## [Requirement 1]
Transcribe the Lords debate excerpt on the private patient income cap between "This discretion has" and "private income profit.", inclusive.
## [Requirement 2]
Write the next part of the Lords debate excerpt on the private patient income cap, picking up after its final sentence.
*** Opening Excerpted passage ***
This discretion has morphed into something that says that making efficient use of assets and being effective is the same as maximising private income. Of course, that is not the point here. The point is getting the balance right. The noble Baroness, Lady Noakes, made a very good point: the NHS does not exist to maximise private income profit.

Earl Howe Portrait Earl Howe
- Hansard - - - Excerpts

My Lords, this is an important issue and one that I recognise is of considerable interest to the Committee. To start at the beginning, the Government are clear that NHS providers should always focus on the provision of care to NHS patients. However, we cannot ignore the fact that the private patient income cap, which Clause 162 would remove, is damaging to the NHS and to patients’ interests. We think that there is a very strong case for removing the cap, because doing so will allow NHS patients to derive even greater benefits from foundation trusts. At the same time, we understand the sensitivities. The key to addressing those sensitivities is to have adequate safeguards to ensure that NHS patients and resources continue to be prioritised and protected. I reassure the Committee that we believe we can achieve that through the Bill and through the government amendments, and I shall explain why and how in a moment.
*** Closing Excerpted passage ***
*** Opening Stored data ***
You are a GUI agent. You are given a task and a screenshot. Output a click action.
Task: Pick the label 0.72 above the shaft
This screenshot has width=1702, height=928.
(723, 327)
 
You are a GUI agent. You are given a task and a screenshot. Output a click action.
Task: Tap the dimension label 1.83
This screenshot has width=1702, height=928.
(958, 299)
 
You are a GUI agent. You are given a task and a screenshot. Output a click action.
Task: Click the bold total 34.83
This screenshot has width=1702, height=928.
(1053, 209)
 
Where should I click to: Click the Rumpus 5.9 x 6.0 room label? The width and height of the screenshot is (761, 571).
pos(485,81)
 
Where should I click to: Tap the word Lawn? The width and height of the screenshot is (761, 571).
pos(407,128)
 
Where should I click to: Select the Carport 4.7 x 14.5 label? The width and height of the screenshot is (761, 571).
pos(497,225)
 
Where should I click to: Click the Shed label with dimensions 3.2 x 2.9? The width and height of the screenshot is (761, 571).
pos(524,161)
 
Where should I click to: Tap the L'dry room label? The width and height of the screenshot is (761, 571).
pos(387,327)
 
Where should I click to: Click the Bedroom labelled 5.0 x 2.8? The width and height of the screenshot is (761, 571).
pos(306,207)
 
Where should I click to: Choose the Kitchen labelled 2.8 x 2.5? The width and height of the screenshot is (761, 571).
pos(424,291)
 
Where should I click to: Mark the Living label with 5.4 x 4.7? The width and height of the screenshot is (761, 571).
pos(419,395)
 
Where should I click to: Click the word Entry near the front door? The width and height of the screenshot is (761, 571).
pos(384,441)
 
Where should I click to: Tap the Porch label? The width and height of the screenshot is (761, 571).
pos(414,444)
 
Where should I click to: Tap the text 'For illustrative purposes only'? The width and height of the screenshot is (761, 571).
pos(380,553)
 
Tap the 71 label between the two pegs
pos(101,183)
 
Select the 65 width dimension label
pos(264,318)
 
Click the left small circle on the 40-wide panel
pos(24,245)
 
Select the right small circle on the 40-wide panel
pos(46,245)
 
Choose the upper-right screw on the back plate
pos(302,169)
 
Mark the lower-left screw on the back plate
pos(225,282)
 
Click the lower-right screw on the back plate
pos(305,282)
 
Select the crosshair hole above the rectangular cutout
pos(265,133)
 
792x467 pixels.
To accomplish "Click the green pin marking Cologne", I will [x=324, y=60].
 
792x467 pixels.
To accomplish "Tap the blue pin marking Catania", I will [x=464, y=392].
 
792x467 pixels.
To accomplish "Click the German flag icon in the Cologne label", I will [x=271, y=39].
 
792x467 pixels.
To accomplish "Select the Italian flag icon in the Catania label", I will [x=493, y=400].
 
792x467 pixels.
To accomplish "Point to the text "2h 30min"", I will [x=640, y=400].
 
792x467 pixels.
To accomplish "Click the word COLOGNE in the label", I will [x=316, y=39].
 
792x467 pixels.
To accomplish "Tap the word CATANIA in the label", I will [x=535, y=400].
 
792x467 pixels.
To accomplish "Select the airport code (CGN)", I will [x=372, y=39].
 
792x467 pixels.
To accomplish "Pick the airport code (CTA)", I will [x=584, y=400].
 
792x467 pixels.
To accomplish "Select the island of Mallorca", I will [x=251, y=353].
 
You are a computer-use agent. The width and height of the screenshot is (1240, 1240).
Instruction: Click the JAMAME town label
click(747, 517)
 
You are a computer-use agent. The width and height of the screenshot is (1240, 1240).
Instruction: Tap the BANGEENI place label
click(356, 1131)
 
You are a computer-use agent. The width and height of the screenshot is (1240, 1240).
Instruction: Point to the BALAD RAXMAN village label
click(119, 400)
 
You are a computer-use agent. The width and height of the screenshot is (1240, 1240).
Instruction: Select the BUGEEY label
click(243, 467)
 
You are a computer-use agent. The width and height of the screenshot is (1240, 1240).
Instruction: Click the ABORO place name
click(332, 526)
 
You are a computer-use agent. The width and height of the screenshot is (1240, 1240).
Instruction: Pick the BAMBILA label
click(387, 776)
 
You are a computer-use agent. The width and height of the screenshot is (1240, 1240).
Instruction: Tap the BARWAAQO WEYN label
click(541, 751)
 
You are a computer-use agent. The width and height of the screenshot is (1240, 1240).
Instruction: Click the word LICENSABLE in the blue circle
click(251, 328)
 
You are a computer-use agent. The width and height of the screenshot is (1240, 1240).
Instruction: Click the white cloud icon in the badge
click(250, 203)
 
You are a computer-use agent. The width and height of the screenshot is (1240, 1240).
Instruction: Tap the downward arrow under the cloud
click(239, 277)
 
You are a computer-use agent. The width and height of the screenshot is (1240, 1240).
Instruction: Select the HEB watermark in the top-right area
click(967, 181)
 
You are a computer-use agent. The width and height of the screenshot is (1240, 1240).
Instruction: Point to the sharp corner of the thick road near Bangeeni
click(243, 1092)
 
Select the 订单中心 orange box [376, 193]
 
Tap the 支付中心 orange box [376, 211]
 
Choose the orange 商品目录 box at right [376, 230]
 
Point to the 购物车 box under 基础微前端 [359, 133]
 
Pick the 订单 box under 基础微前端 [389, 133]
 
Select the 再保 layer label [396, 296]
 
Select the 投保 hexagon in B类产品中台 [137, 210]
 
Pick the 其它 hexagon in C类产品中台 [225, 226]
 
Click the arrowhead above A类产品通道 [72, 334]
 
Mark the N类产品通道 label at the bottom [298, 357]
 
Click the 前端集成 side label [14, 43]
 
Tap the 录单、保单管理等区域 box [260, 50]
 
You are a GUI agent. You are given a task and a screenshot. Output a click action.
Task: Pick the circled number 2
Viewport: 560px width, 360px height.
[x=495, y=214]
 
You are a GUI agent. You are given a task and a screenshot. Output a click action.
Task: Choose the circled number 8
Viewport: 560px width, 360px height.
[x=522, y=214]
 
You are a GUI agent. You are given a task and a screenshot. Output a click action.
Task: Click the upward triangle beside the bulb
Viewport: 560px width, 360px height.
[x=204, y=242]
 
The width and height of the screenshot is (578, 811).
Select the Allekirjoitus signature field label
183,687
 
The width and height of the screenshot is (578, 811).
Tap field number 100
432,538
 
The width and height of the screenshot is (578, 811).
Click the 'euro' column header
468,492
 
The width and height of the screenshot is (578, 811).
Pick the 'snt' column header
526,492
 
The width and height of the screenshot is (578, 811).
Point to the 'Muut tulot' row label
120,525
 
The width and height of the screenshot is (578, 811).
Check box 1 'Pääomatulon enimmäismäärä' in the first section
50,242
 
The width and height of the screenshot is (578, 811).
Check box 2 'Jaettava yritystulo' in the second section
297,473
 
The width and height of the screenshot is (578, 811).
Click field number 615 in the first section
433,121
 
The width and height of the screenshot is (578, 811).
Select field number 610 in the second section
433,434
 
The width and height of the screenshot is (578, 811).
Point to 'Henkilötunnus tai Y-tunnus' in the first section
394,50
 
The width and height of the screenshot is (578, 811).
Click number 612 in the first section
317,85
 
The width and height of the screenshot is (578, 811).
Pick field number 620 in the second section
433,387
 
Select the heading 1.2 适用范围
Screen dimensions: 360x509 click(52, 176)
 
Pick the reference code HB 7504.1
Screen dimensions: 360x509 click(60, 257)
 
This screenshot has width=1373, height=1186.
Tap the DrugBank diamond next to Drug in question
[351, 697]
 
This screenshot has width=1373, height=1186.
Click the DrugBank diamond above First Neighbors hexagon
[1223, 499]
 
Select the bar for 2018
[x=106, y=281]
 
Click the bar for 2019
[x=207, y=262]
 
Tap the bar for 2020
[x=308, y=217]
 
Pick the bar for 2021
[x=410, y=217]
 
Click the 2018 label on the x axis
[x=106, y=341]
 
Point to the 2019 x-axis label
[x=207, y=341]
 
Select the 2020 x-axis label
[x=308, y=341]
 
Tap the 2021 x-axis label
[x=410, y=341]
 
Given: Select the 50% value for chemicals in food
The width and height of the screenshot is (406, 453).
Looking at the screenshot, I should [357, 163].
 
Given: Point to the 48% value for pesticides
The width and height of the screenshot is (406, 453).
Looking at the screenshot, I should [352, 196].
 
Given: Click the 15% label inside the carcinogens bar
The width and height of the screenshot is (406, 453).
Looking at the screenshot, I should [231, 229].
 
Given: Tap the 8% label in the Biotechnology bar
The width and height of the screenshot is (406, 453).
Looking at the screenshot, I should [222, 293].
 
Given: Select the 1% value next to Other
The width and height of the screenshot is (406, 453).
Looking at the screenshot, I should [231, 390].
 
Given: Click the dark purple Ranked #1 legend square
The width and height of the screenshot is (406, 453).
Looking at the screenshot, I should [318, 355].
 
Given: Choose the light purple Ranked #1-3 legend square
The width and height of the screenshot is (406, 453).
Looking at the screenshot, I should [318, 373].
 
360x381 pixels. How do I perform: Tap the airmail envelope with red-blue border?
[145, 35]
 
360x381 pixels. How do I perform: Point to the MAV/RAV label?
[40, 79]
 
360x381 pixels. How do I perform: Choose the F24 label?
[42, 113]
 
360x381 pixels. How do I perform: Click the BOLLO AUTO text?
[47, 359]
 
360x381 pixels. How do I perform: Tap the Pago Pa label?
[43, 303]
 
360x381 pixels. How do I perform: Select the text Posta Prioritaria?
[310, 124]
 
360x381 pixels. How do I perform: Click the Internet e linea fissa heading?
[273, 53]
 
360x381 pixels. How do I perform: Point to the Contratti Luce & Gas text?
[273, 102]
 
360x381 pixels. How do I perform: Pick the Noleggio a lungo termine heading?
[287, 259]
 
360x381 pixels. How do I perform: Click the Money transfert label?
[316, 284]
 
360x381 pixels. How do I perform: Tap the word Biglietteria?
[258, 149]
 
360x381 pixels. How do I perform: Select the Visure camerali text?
*** Closing Stored data ***
## [Exercise answer 1]
This discretion has morphed into something that says that making efficient use of assets and being effective is the same as maximising private income. Of course, that is not the point here. The point is getting the balance right. The noble Baroness, Lady Noakes, made a very good point: the NHS does not exist to maximise private income profit.

## [Exercise answer 2]
The words “private patient” in the cap’s title may have unfortunately given the wrong impression about the substance of the argument. My noble friend Lady Noakes was quite right in what she said. The cap’s scope goes far wider than just private patients. It captures income from activities such as innovations involving research, joint ventures and the sale of medicines and intellectual property to private healthcare providers in the UK and abroad. This means that innovative partnerships of the kind that the noble Lord, Lord Warner, indicated might happen are being hampered, and the ability of foundation trusts to earn more income to help to bring in leading-edge technology to the NHS faster—for example, for cancer treatment—is unnecessarily restricted.

Foundation trusts have told us that the cap is detrimental to care offered to NHS patients. They have welcomed our move to remove what they and we see as an outdated, unnecessary and arbitrary legal instrument that locks them into maintaining income from private charges below the levels that applied in 2002-03.

Perhaps I may remind noble Lords of the compelling reasons for removing the cap. As I am sure the Committee will agree, the rule itself is unfair. Some foundation trusts have much higher caps, and hence much more flexibility, than the majority. In 2010-11, around 75 per cent of foundation trusts were severely restricted with caps of 1.5 per cent or less. Meanwhile, the Royal Marsden benefits from a 31 per cent cap and is the country’s highest private patient income earner. It has also been consistently rated as a highly performing NHS provider.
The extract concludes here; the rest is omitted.